On May 2 Israel’s most widely read newspaper, Yediot Ahoronot, published an article that blows the lid off of the failure of United States Secretary of State John Kerry’s attempt to resolve the Israel-Palestine conflict. Nahum Barnea, one of Israel’s best known reporters, got several U.S. officials who were involved with the talks to open up to him, anonymously, about what happened.
Barnea says that the version the U.S. officials present “… is fundamentally different to (sic) the one presented by Israeli officials.” The implication from Barnea, and the way most will read the U.S. revelations, is that it was basically Israel’s fault that the talks failed. But a more sober and critical reading of what these officials say paints a different picture than the ones that the Israeli government, Barnea, or most of the initial reactions do.
In fact, what comes out is that Israel was not the primary culprit here. As has long been the case, the main reason for the failure of talks was and is the United States.
Combining amazing ignorance not only of the Palestinians but also of Israel and its politics, with a hint of anti-Semitism and a contemptuous attitude toward the Palestinians, tossing in some willful blindness to the realities on the ground and in the offices of politicians, the United States initiated a process that put the final nail in the two-state solution as it has been understood for years.
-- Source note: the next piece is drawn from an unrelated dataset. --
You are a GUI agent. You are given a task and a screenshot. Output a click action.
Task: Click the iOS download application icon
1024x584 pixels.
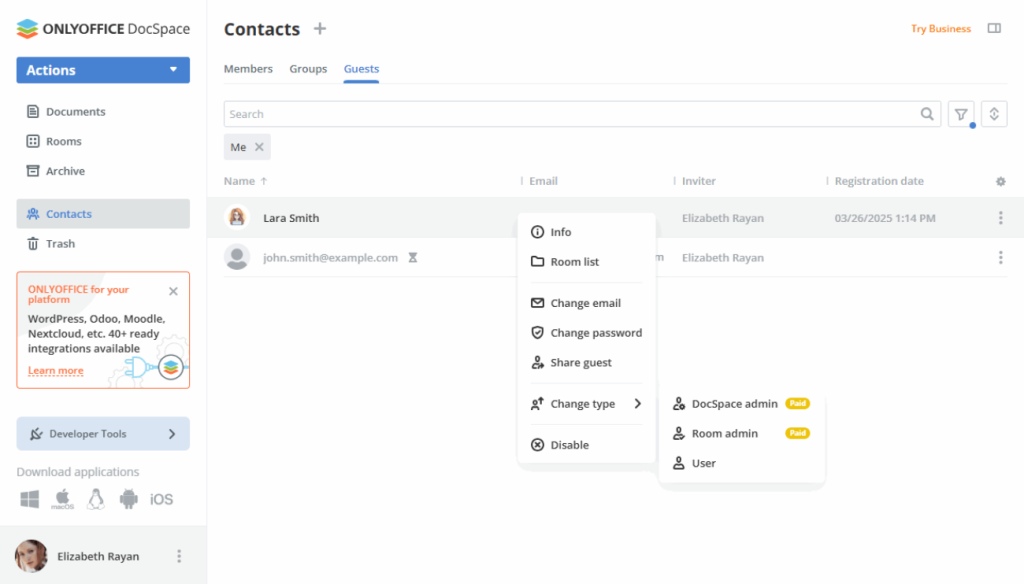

Some, myself included, might consider that a good thing, as it raises the opportunity for re-thinking all the options, including other ways to conceive of two states (which I favor), as well as one state ideas. But the way this has come about has strengthened hard-liners in Israel, made the United States Congress even more myopic in its blind support for Israel and made it less likely that there will ever be a negotiated, rather than a violent, resolution to this conflict. In any case, this latest episode has quite likely kicked any resolution even farther into the future than it already was. (more…)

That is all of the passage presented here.